▶ ESERCIZIO:
Riproduci fedelmente il brano del testo sul brigante Occhionero, riportato più sotto, cominciando da "Si sa che il" e proseguendo fino a "giustizia diventa labile.".

▶ TESTO DEL DOCUMENTO:
####################

Si sa che il brigantaggio è solito trovare terreno fertile dove e quando lo Stato non è in grado di garantire l’ordine, e in questo frangente il confine tra lecito e illecito, tra diritto e giustizia diventa labile.

“La gente l’aveva sempre trattato bene, perché lì dove non arrivavano i governi c’era lui a far rispettare le regole, e dove non c’era che miseria e sopraffazione Occhionero rappresentava l’unica speranza”.

Occhionero quindi è un novello di Robin Hood, si nasconde sì nella boscaglia con i suoi compagni di ventura, ma è coperto dalla connivenza del popolino, che non ha alcuna fiducia nell’ordine garantito dai Carabinieri dello Stato, come sarebbe più giusto, ma è confortato dalla capacità assai più persuasiva ed efficace di chi pratica la legge del più forte con armi alla mano. E questo perché il brigante in questione ha aiutato più di una famiglia nel momento del bisogno, e anche se non è un santo, così come la gente sa bene, lo copre, gli da rifugio, gli facilita la fuga.

####################

▶ ELENCO DELLE VOCI:

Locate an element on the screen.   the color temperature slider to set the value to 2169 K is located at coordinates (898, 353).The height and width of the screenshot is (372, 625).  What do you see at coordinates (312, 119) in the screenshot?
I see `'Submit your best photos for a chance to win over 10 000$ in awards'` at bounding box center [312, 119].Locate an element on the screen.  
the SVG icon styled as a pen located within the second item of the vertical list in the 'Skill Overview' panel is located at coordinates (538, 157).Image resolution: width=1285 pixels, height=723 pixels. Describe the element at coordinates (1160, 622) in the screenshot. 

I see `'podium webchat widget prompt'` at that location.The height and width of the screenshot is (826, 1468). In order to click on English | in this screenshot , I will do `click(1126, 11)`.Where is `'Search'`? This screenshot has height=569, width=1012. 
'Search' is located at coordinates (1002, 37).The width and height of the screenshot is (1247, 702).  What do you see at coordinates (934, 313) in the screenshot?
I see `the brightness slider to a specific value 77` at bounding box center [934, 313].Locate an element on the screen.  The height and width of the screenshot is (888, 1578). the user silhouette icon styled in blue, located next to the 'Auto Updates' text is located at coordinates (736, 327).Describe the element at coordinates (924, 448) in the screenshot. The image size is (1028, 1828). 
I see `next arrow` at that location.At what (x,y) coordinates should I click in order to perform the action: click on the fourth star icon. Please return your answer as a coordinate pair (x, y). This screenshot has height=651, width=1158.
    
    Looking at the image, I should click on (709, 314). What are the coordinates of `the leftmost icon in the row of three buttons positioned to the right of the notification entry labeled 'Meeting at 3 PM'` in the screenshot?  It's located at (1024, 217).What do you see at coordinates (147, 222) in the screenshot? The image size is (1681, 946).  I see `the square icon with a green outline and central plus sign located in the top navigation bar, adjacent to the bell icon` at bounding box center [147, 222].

####################

▶ RISULTATO DELL'ESERCIZIO:
Si sa che il brigantaggio è solito trovare terreno fertile dove e quando lo Stato non è in grado di garantire l’ordine, e in questo frangente il confine tra lecito e illecito, tra diritto e giustizia diventa labile.